Un board scientifique en soutien
Pour se différencier, elles ont misé sur l’hyperspécialisation dans le vaste secteur de la santé. "Pour avoir travaillé dans des sociétés de conseil généralistes, on est vite face à des réalités de rentabilité où les consultants se retrouvent parfois à faire des projets qui n’entrent pas forcément dans leur scope de compétences", indique Élodie Nickel.
Hyperspécialisé dans la santé
"L’hyperspécialisation dans le secteur de la santé nous permet de mieux comprendre les enjeux et les évolutions réglementaires du secteur", poursuit-elle. Pour cela, les dirigeantes de made. se sont entourées "d’un board scientifique" composé de quatre experts issus du domaine de la santé qui les accompagne sur les décisions stratégiques et techniques par rapport aux évolutions des marchés industriels de la santé. "Quand un de nos consultants a une problématique précise, on fait appel à eux", révèle Manon Fougeyrollas.

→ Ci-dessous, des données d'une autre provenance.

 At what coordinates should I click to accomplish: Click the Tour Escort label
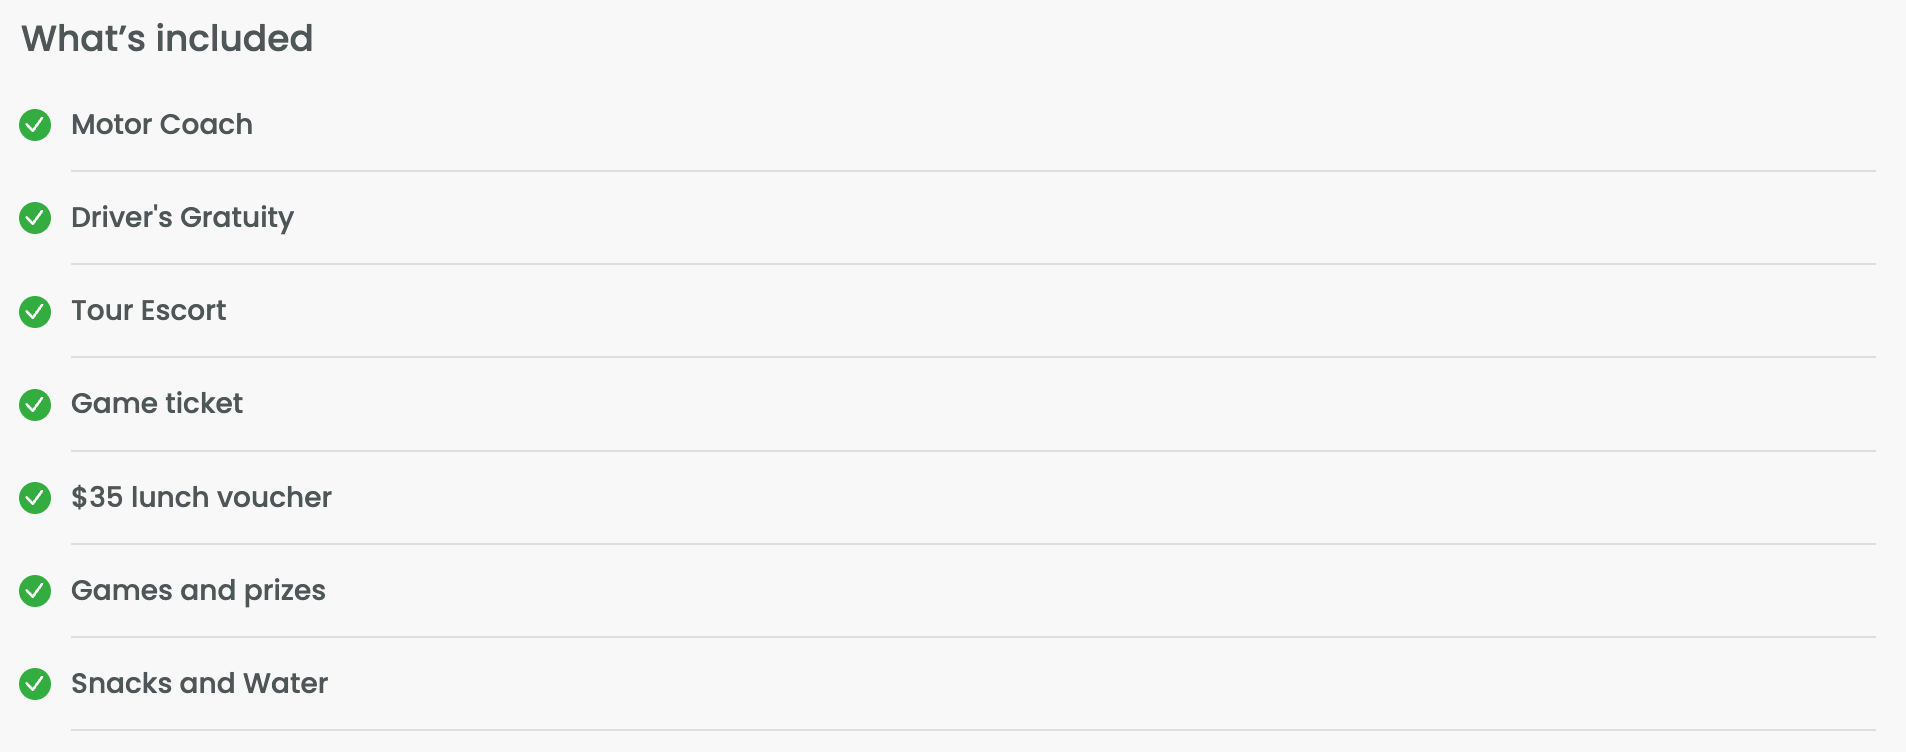(x=148, y=310)
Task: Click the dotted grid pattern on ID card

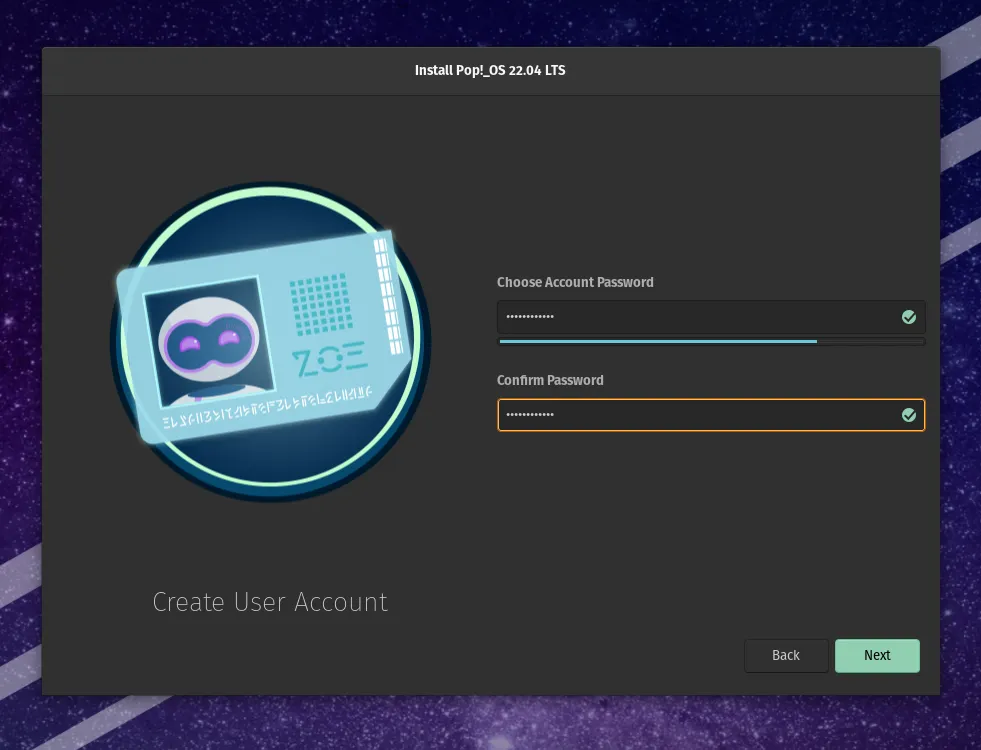Action: [320, 303]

Des contrats dépourvus de clauses contractuelles et restrictives
Made. mise également "sur la pérennisation" de ses relations avec ses consultants dont les contrats sont dépourvus de clauses contractuelles souvent restrictives. "Ces clauses ont souvent tendance à condamner le consultant dans son évolution de carrière", souligne Marie Demuru. Made. réalise aussi du recrutement pour une partie de ses clients. "Cela nous permet d’être hyper agile sur le plan commercial par rapport à la globalité de notre offre", abonde Manon Fougeyrollas. En parallèle, la société mulhousienne recrute actuellement des personnes pour étoffer et encadrer ses fonctions supports afin de soutenir son développement.